- **DOCUMENT SECTION**:
▬▬▬

Manish Taneja, co-founder and CEO of, the heavily-funded Nykaa rival in the online beauty ecommerce space, describes how in Seoul if you visit Myeong-dong market, you will find in its criss-crossing alleys over a thousand outlets selling millions of different Korean cosmetics and skincare products. Beauty is a mega business in South Korea.

India, for all its large size, is nowhere near tiny Korea in the beauty market stakes but given the frenzied pace at which the cosmetics and personal care business is exploding here – fuelled by hundreds of new D2C brands - it may not be too long before we reach the scale of the business in the Land of the Morning Calm. In 2021, India’s beauty and personal care space received a fund infusion of over $350 million – and these are very conservative estimates - compared to around $100 million in 2020. One lost count of the number of new start-ups entering the space – but one yardstick as Purplle’s Taneja points is that they have over 50,000 uniquely different products (SKUs) on the platform and are selling 25,000 unique items every month.

The booming BPC (beauty and personal care) market in India was estimated at $24 billion in 2021 and is expected to cross $40 billion in the next five years.

▬▬▬

- **SUPPLIED MATERIAL**:
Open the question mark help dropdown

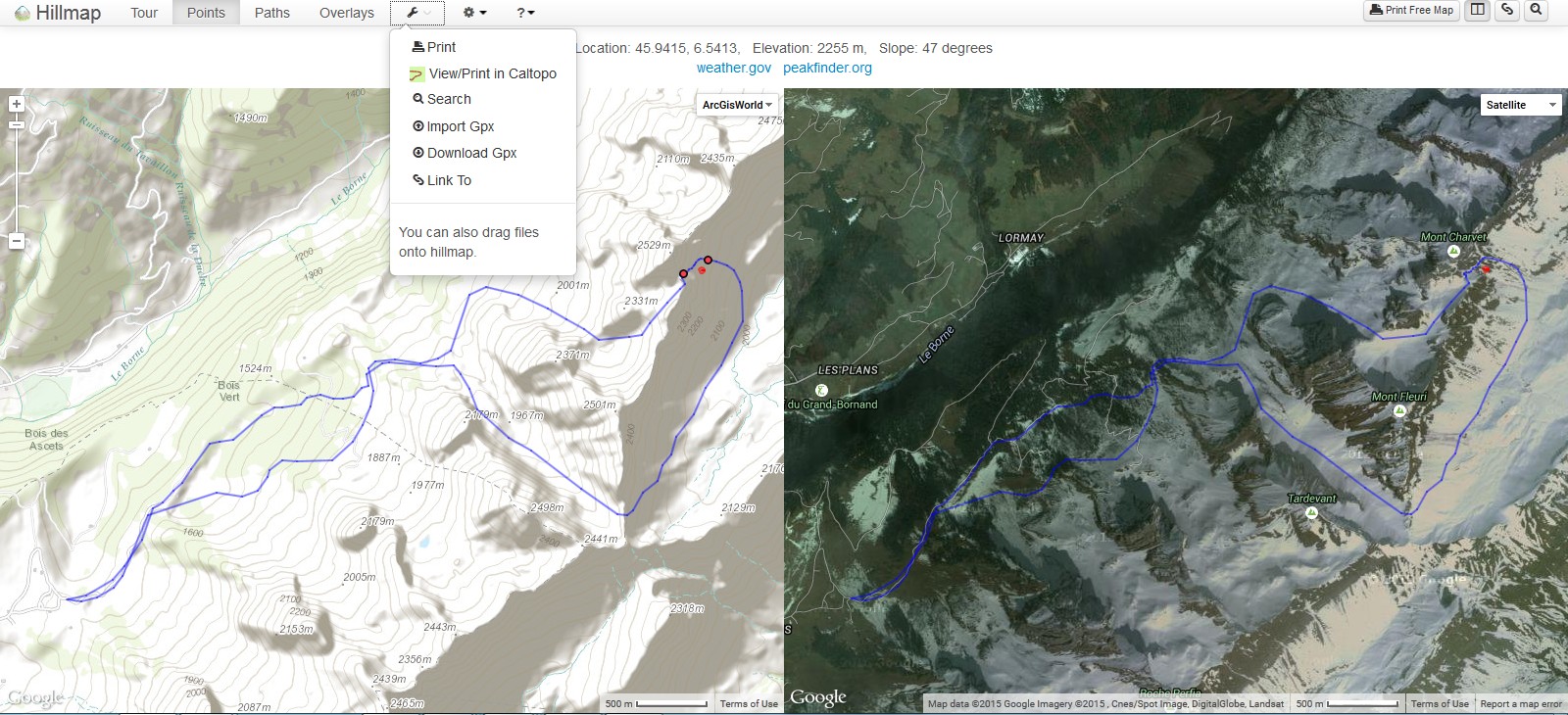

▬▬▬

- **TASKS FOR THIS EXERCISE**:
[a] From the beauty market text above, give back the section starting at "India, for all" and ending at "next five years.", copied word for word.
[b] Resume the article on India's beauty and personal care market, continuing on from its final sentence.

- **TASK ANSWERS**:
[a]
India, for all its large size, is nowhere near tiny Korea in the beauty market stakes but given the frenzied pace at which the cosmetics and personal care business is exploding here – fuelled by hundreds of new D2C brands - it may not be too long before we reach the scale of the business in the Land of the Morning Calm. In 2021, India’s beauty and personal care space received a fund infusion of over $350 million – and these are very conservative estimates - compared to around $100 million in 2020. One lost count of the number of new start-ups entering the space – but one yardstick as Purplle’s Taneja points is that they have over 50,000 uniquely different products (SKUs) on the platform and are selling 25,000 unique items every month.

The booming BPC (beauty and personal care) market in India was estimated at $24 billion in 2021 and is expected to cross $40 billion in the next five years.

[b]
 And that forecast will easily be met if you see how much funding start ups in the sector are attracting. Take the Good Glamm Group which raised $100 million in Series C round, in three tranches last year, with investors like Amazon and Wipro, or take Purplle which first got a $45 million infusion in a round led by Sequoia Capital, and a few months later raised $75 million from investors including Kedaraa Capital, capping it with another $38 million in a Series D funding. Then there is the poster kid of this space, Honasa Consumer, the parent of baby and skincare products company Mamaearth, which early this year added another $52 million to its funds kitty taking its valuation to $1.2 billion.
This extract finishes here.